The steel industry is not shaping decarbonization – instead, external forces are driving it, McKinsey & Co partner Benedikt Zeumer said on Tuesday June 24.
“Customer requirements will bolster industry to reduce the CO2 footprint, dramatically and very fast,” Zeumer said. “The industry has realized it will not take 10 years but they will have to be in the next model cycle, which they are developing.”
“Financial markets are looking very focused on what companies are doing. There will be a clear perspective also on financing and debt interest, which has to be considered [when determining] whether this is a ‘green’ company,” he said.
Since these changes will take time and need to make economic sense, the industry requires funding, Zeumer said.
“Even if you have to do these investments, it’s very clear that it will be difficult for the industry to really get the funds together,” he said, citing high costs for carbon capture and storage (CCS) and electric-arc furnace (EAF) steelmaking.
“In the next few years, there will be a short-term perspective on incremental improvements, how to optimize energy consumption in the fuel mix, blast furnace mix, iron ore qualities… there will also be the first steps of hydrogen injection,” Zeumer said.
Either half of the integrated blast furnaces in Europe are too late in their life cycle for such changes or modification is simply unfeasible, he said.
Increased production of EAF material in the medium term will boost the need for scrap, and for quality scrap in particular, Zeumer said.
Material that had previously gone to the United States from the EU could remain in the EU, crimping supply in the US. This reduction in availability could cause prices there to rise.
Although within 10 years some 15-25 million tonnes of steel can be converted to become more carbon neutral, it will not be zero-carbon material, according to Zeumer. For hydrogen-based steel, it is technically feasible to produce 8-10 million tonnes by 2030-32.
The industry will need to tackle supply chain issues such as the availability of hydrogen and electricity and how fast the necessary equipment can be developed and built.
For steelmakers in Europe, there is more certainty about the regulatory framework of the future and carbon pricing over the longer term, providing more options to steelmakers, Hatch decarbonization technologies lead Gino de Villa said.
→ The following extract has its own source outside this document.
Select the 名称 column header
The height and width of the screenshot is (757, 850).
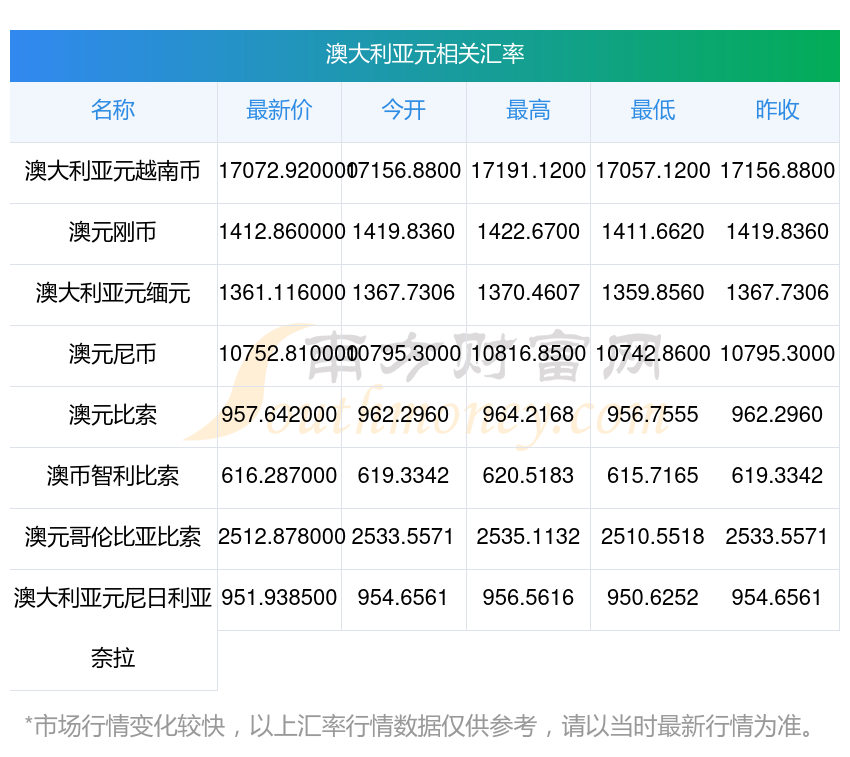point(113,110)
This means that European steelmakers can be the first movers on some of these technology options, he added.
Since greater collaboration in Europe will means more cost- and risk-sharing, companies in the steel sector can achieve economies of scale and realize some of these infrastructure benefits at a lower cost.
The next step in financing decarbonization technologies in the European Union will be from pilot scale and demo scale to commercial scale, which will require significant capital investment. Support through the EU’s Emissions Trading System innovation fund means that government can cover much of that cost, de Villa said.
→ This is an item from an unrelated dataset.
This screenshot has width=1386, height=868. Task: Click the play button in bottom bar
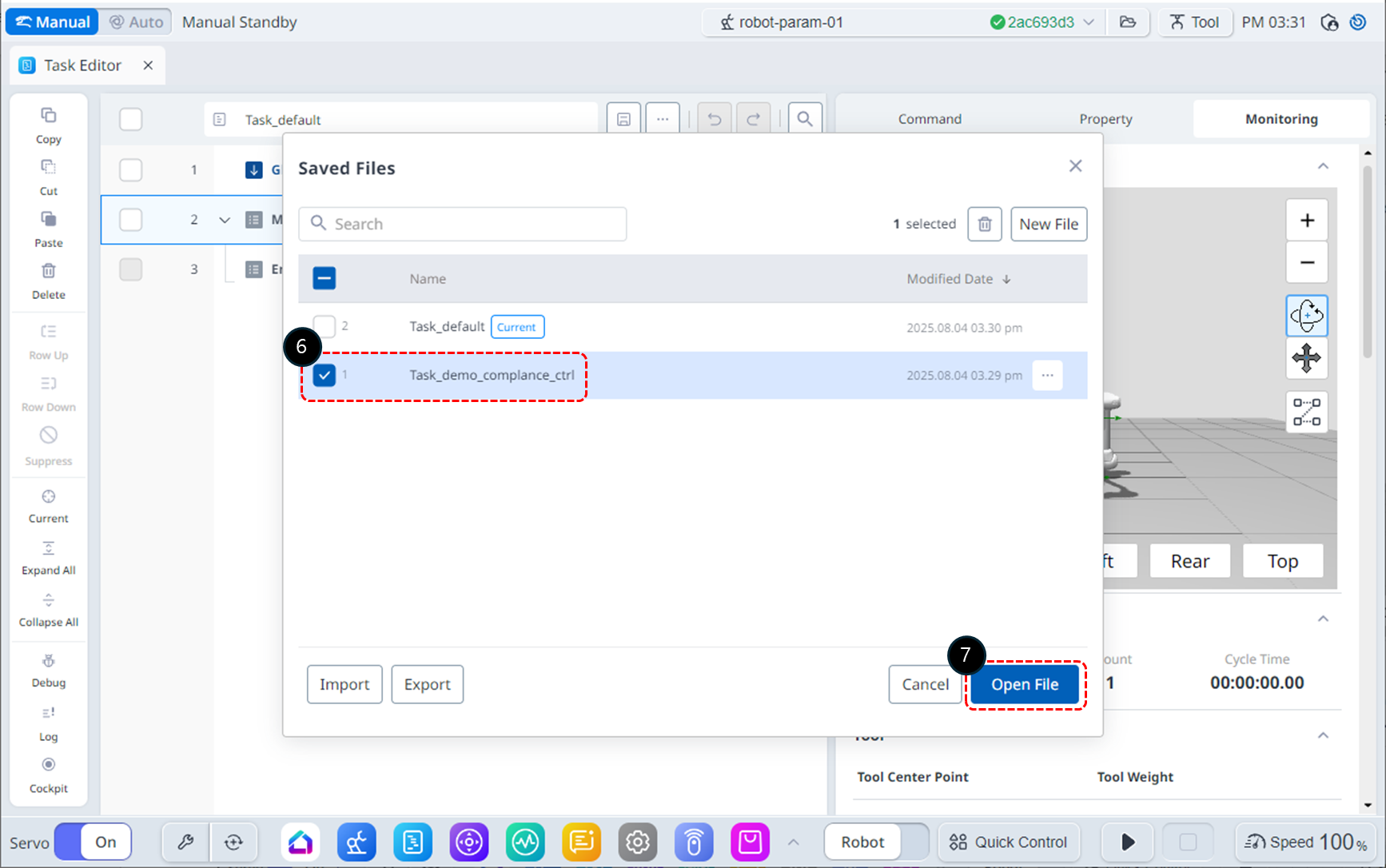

John Lichtenstein, principal at Crucible Consulting, asked panelists if they believed that announcements by some companies of a targeted 30% CO2 reduction by 2030 was achievable.
“They need to… there is no alternative,” Zeumer replied. “Even if you start arguing that it’s a challenge, I believe – and the customers believe – that they will not accept this.”
“There are multiple levers they will have to pull; the easy levers might help them get [a] 15% [reduction] in Europe. On the older assets, there is [an] even higher opportunity. Assets which have not been modified over time – you can do this optimization; it might be a bit more costly but the technologies are there,” he said.
Additional levers include feedstock for furnaces and the intensity required for steel production.
In terms of scopes one, two and three emissions, Lichtenstein said that scope one green electricity will make a significant contribution. For EAF steelmakers, though, a 30% CO2 reduction will be difficult.
Scope one emissions cover direct emissions from owned or controlled sources; scope two indirect emissions from the generation of purchased electricity, steam, heating and cooling consumed by the reporting company; and scope three all other indirect emissions along a company’s value chain.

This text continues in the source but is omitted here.